─── Verilen metin
80 sene önce yapılanlardan şimdikilerin ne farkı var?

''Otoriter rejimlerin karakteridir bu. Çoluk çocuk, yaşlı kadın demeden yok etmeyi iyi bilirler! Dersim'de olduğu gibi... İki tanığa kulak verin şimdi...''

Ali Emir Pakkan / Samanyoluhaber.com
668 bebek de unutulmayacak !

668 bebek, 17 bin anne hapiste. Bir tenkil, soykırım yaşanıyor herkesin gözleri önünde! 

Otoriter rejimlerin karakteridir bu. 

Çoluk çocuk, yaşlı kadın demeden yok etmeyi iyi bilirler! 

Dersim'de olduğu gibi...

İki tanığa kulak verin şimdi...

Biri İhsan Sabri Çağlayangil diğeri Hulusi Yahyagil.
──────
─── Kayıtlar
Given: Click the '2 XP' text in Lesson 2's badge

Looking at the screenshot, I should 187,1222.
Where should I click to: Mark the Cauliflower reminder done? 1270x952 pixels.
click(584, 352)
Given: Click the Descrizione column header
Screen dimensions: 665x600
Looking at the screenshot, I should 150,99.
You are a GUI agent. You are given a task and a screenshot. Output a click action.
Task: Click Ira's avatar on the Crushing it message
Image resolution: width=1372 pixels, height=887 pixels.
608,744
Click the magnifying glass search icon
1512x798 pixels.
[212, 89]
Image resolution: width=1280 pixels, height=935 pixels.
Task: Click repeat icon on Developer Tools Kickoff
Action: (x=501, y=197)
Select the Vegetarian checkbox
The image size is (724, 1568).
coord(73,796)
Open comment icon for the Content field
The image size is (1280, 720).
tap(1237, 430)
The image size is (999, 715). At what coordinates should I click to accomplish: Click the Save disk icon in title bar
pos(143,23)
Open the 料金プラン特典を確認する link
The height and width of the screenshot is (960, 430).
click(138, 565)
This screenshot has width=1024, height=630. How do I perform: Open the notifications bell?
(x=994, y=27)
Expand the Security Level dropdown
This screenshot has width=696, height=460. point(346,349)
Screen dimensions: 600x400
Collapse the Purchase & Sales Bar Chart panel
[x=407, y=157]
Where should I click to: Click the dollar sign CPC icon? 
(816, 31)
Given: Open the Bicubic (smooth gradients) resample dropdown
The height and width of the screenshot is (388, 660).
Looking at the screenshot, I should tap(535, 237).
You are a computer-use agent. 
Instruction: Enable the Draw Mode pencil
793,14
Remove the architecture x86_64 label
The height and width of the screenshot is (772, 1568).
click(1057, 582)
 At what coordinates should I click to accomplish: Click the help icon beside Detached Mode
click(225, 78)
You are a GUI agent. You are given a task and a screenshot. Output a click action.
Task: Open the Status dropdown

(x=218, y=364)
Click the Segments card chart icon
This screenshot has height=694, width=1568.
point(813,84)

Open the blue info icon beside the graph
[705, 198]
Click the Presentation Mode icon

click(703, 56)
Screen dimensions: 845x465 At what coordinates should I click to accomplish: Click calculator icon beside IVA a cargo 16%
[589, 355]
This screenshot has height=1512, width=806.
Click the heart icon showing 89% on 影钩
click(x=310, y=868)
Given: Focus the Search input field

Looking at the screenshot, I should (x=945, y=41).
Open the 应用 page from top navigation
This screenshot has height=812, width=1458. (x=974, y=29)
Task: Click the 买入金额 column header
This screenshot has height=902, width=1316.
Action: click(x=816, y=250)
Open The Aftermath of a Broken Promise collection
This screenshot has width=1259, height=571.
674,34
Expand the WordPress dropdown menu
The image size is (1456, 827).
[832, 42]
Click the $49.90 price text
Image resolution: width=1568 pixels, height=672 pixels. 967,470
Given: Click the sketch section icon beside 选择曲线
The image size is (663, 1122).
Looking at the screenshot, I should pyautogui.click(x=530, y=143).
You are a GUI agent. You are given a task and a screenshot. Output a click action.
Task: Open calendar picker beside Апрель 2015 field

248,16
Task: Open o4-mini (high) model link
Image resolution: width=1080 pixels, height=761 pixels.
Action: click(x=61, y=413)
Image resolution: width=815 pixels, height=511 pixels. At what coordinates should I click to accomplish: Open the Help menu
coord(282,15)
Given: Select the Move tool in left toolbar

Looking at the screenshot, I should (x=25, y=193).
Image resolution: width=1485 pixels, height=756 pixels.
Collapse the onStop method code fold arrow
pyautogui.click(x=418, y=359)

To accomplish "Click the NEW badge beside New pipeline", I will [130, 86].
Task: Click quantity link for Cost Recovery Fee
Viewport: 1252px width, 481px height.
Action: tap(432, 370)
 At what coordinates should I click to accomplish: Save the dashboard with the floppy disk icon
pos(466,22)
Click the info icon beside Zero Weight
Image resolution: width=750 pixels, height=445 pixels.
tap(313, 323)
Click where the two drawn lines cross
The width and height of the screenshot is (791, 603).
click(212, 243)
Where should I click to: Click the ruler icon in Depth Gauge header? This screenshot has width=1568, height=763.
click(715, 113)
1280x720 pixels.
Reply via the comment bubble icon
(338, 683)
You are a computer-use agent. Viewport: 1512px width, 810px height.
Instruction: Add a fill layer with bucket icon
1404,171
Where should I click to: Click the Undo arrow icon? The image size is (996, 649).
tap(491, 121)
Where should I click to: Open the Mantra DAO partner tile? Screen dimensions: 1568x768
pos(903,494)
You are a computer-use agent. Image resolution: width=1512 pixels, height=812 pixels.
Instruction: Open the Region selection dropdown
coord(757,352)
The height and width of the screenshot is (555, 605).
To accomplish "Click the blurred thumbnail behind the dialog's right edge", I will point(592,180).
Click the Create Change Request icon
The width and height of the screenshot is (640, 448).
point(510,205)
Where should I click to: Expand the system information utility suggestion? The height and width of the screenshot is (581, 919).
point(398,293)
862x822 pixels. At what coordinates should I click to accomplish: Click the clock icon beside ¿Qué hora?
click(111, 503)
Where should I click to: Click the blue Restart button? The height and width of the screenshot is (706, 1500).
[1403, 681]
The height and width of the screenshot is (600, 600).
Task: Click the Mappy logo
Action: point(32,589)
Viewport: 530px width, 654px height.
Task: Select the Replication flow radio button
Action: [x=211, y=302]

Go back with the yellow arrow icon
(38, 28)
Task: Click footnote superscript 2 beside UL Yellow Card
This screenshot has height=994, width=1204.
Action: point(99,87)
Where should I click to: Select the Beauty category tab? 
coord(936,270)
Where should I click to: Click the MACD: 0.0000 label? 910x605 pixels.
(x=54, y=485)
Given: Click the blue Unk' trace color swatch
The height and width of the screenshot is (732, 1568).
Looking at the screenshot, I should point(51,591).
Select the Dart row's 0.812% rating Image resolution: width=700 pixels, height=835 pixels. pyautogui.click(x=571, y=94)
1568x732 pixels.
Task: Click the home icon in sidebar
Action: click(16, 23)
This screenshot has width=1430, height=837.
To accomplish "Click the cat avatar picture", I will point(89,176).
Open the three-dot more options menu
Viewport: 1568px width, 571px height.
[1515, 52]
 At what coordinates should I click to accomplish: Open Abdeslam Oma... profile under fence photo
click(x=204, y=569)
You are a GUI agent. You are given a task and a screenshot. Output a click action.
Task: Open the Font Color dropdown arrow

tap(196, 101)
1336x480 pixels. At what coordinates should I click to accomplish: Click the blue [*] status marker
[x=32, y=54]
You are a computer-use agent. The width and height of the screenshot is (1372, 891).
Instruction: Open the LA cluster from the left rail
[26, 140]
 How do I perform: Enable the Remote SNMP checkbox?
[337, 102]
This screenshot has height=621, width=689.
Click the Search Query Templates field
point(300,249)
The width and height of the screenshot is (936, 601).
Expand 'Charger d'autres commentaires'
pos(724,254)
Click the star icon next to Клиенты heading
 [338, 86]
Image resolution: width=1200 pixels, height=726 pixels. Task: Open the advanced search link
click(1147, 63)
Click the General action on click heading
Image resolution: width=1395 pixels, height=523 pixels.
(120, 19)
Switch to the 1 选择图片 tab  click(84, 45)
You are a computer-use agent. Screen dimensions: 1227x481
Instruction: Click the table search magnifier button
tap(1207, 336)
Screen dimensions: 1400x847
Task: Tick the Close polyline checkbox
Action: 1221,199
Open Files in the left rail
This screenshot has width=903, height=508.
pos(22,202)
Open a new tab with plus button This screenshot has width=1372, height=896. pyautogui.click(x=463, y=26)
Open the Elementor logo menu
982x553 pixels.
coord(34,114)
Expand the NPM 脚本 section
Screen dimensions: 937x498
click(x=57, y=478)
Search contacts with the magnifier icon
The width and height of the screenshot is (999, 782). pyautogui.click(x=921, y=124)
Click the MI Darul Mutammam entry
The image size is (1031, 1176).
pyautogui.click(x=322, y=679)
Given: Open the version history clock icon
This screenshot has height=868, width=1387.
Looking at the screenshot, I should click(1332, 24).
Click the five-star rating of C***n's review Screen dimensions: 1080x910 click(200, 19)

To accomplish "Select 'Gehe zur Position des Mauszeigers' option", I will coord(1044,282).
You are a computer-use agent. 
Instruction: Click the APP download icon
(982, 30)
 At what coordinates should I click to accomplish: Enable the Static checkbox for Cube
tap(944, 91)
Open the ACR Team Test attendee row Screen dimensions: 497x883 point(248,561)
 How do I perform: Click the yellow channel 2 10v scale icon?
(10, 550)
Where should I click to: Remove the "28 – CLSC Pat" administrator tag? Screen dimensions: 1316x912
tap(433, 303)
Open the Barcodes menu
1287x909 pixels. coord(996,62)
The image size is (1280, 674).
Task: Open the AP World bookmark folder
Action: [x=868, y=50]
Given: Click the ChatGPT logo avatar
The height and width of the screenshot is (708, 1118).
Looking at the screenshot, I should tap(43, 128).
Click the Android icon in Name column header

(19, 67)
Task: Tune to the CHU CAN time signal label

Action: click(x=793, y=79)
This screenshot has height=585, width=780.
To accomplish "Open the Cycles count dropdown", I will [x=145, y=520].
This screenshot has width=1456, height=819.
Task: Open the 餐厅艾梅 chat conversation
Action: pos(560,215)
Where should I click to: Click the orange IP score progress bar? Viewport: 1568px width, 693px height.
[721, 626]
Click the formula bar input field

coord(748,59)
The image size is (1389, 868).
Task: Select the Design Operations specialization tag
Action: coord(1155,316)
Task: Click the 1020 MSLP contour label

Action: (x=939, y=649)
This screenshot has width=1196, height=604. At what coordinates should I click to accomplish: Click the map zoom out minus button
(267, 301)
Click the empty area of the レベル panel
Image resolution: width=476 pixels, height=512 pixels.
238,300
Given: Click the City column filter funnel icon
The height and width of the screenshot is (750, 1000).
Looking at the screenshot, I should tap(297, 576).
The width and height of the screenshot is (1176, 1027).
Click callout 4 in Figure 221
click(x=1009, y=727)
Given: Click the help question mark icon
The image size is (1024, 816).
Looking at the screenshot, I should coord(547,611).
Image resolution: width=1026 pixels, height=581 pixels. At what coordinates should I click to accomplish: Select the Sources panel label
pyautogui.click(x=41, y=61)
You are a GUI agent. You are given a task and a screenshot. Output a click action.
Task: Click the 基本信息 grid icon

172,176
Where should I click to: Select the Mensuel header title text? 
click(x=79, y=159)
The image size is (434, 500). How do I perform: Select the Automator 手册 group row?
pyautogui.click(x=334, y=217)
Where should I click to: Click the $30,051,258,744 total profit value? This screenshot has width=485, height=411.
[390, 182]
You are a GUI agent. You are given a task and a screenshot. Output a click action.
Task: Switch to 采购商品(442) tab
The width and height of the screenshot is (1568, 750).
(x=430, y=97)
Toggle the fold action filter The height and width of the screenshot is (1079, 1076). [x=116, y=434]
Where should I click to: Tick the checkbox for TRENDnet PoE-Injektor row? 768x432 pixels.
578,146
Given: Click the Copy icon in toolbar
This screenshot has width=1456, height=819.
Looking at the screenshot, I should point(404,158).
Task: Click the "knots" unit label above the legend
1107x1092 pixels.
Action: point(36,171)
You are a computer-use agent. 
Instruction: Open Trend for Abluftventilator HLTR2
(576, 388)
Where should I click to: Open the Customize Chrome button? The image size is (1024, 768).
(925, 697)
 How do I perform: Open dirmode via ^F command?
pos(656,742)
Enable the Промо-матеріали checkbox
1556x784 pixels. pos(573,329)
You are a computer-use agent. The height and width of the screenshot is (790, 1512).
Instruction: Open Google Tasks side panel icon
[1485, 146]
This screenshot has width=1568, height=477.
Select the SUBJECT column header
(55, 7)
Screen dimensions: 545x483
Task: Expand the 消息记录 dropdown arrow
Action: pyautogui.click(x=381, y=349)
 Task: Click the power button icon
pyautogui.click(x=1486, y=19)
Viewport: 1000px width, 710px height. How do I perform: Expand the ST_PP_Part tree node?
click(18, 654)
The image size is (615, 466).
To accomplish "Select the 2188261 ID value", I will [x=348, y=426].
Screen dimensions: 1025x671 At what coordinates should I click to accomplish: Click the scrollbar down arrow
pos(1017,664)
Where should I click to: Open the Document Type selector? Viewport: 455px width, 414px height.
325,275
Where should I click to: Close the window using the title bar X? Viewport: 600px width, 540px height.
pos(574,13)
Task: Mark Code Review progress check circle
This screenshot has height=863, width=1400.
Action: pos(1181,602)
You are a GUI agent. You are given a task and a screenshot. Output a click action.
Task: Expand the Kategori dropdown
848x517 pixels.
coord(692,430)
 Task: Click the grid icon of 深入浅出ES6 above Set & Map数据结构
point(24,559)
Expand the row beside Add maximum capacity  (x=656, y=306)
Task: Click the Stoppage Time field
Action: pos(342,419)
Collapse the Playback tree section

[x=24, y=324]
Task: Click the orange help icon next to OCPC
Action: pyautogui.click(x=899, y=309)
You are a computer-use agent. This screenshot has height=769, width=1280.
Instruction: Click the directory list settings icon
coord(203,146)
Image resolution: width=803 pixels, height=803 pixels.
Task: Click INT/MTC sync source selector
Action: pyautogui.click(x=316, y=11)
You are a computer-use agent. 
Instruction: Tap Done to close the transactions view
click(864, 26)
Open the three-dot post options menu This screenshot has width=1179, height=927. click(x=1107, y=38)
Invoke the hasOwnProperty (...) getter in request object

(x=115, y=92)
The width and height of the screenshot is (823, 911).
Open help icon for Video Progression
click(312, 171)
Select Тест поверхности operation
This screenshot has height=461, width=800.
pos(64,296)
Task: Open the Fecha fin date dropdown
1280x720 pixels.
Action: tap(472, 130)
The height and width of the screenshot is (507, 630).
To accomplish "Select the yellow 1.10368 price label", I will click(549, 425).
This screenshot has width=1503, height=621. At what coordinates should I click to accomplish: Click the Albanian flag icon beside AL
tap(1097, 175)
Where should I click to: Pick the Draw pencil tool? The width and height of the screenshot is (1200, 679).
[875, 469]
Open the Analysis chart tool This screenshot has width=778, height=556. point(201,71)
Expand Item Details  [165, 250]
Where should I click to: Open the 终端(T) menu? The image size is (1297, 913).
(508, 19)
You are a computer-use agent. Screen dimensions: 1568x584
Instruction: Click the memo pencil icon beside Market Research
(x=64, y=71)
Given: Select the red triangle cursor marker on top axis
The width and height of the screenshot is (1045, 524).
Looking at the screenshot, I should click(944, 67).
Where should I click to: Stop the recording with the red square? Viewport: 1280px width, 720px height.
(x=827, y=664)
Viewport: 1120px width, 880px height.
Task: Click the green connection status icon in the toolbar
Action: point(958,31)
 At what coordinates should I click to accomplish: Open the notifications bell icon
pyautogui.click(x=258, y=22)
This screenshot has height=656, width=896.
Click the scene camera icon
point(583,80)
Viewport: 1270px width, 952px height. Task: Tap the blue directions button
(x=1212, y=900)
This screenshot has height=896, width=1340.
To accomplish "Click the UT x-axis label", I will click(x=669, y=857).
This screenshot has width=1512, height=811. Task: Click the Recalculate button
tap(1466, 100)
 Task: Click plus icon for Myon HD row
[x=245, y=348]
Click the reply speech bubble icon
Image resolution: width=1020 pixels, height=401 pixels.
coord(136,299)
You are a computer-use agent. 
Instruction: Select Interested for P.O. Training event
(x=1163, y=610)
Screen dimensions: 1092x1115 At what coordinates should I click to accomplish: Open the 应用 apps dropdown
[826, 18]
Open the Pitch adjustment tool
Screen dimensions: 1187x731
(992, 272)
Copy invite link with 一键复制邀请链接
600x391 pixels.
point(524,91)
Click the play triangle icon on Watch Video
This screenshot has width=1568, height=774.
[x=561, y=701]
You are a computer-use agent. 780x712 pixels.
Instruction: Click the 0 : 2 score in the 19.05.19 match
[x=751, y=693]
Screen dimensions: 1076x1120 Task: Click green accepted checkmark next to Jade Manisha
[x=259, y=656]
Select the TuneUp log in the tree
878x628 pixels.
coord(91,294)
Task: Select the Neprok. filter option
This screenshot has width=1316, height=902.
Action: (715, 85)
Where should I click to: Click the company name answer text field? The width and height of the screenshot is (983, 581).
──────
▶ Yönerge
Dersim'i bugünle kıyaslayan yazıyı, son cümlesinden sonra kaldığı yerden sürdürür müsün?

▶ Yazılı yanıt
1937'de  Dersim’de mutlak devlet otoritesini sağlamak için uçak ve tankların da kullanıldığı bir askeri harekât düzenlendi. 13.000’den fazla sivil öldü. 12.000'e yakın insan zorunlu göçe tabi tutuldu. Küçük kızlar ailelerinden alınıp evlatlık verildi! 

Takvim yaprakları 15 Kasım 1937’yi gösteriyordu. İdam sehpaları kurulmuştu. 

78 yaşındaki Seyit Rıza’nın yaşı küçültüldü. 17 yaşındaki oğlu Hüseyin’in yaşı ise 21’e çıkartıldı. İdamdan önce  Seyit Rıza’ya son sözü soruldu. "Kırk liram ve saatim var. Oğluma verirsiniz’ dedi.  “Oğlunu da asacağız” dediler. "O  zaman beni oğlumdan önce asın” dedi. Bu isteği de kabul edilmedi, oğlu Resik Hüseyin, babası Seyit Rıza'nın gözleri önünde asıldı. 

Zalimin karakteriydi bu. Zulüm yapacaktı. Ona evlat acısını da yaşattılar!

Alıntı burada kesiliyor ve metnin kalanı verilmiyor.